La fourche du diable

Sur une Honda, bien conçue, belle, puissante, racée (j’en fais trop ?), pour ouvrir le tube de fourche, il suffit de prendre une douille de bonne taille et de dévisser. Chez les fabricants de piano, c’est pas aussi simple. En effet, il faut retirer un cache (facile) puis appuyer sur un bouchon qui, en s’enfonçant, va vous permettre d’accéder à un circlips qu’il va falloir retirer. Je suis sûr que dans les concessions Yamaha il y a un outil fait pour.
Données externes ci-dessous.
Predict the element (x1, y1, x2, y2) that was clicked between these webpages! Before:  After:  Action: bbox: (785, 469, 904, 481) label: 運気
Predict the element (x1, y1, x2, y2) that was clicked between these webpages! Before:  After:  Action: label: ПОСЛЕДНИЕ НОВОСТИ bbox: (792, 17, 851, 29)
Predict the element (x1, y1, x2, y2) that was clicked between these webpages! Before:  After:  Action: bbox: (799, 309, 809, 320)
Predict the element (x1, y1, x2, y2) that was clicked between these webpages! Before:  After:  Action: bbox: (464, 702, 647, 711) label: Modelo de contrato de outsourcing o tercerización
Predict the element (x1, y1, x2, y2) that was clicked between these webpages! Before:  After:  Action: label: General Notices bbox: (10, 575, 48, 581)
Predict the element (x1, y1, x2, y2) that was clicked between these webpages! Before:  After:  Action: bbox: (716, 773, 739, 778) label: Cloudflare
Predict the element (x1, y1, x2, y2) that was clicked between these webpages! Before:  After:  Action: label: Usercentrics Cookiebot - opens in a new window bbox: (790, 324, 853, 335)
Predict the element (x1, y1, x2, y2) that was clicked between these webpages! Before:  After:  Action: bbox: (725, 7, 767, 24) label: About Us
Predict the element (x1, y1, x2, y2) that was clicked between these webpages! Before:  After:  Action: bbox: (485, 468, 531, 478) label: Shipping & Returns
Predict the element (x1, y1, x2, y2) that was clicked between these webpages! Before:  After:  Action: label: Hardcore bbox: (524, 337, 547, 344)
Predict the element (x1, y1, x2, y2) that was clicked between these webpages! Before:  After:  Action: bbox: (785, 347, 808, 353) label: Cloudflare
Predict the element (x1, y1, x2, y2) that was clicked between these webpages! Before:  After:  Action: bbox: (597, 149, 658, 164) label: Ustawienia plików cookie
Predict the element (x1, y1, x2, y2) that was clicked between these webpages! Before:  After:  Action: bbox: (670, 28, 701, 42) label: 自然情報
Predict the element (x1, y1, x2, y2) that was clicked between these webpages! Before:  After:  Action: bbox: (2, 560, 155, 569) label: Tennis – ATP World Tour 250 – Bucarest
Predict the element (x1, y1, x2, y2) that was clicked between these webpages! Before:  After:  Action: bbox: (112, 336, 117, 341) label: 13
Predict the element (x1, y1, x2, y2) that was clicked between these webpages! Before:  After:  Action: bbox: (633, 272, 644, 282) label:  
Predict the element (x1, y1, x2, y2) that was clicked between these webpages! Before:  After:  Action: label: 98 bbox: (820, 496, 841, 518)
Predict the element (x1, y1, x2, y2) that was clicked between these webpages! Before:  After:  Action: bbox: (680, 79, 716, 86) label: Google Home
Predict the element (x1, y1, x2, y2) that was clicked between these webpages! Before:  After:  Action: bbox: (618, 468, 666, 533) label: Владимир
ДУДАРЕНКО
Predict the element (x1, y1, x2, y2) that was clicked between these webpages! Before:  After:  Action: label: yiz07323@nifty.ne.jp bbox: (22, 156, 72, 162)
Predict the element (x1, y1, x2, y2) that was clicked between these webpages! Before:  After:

Sauf qu’à 1h du mat dans un box du CIK du Mans, ce n’est pas le cas. Heureusement JM et Seb découvrent un serre joint qui fera l’affaire. Vu l’heure et le matos mis à dispo, on décide de repasser la fourche en origine, avec une huile de 15W. Huile qui sera un peu trop fluide pour mon pilotage au final. À cette heure tardive, d’autres voisins sont aussi en train de bricoler, mais nous ne trouvons pas de 20W. On passe donc à la mise à niveau. On a mis le temps pour arriver à un niveau parfait, mais qu’on l’a fait. Même si Brice et Seb ont fini par faire du goutte à goutte pour ne pas en mettre trop : la mesure de 152mm est restée gravée dans nos mémoires.

Le box qui ne dort jamais

Le démontage étant la partie facile, on attaque la partie plus technique. On galère raisonnablement sur le premier tube de fourche mais pas moyen de faire ça proprement sur le deuxième. La moindre erreur se traduit par un ressort qui veut se faire la malle, et qui fout de l’huile partout. Il faut alors recommencer. Vu qu’il ne reste plus que ça et qu’il est 2h du mat’, que je n’ai plus les yeux en face des trous, je décide d’aller dormir un peu. C’est pas comme si le départ était lancé dans 12h et que je devrais assurer 8 relais de 30mn en 24h.

Les loulous mécanos finiront une petite heure plus tard. Mais eux devront être sur le pont à 8h30 pour finir de changer le radiateur. Autant vous dire qu’on aborde le jour de la course avec un gros déficit de sommeil.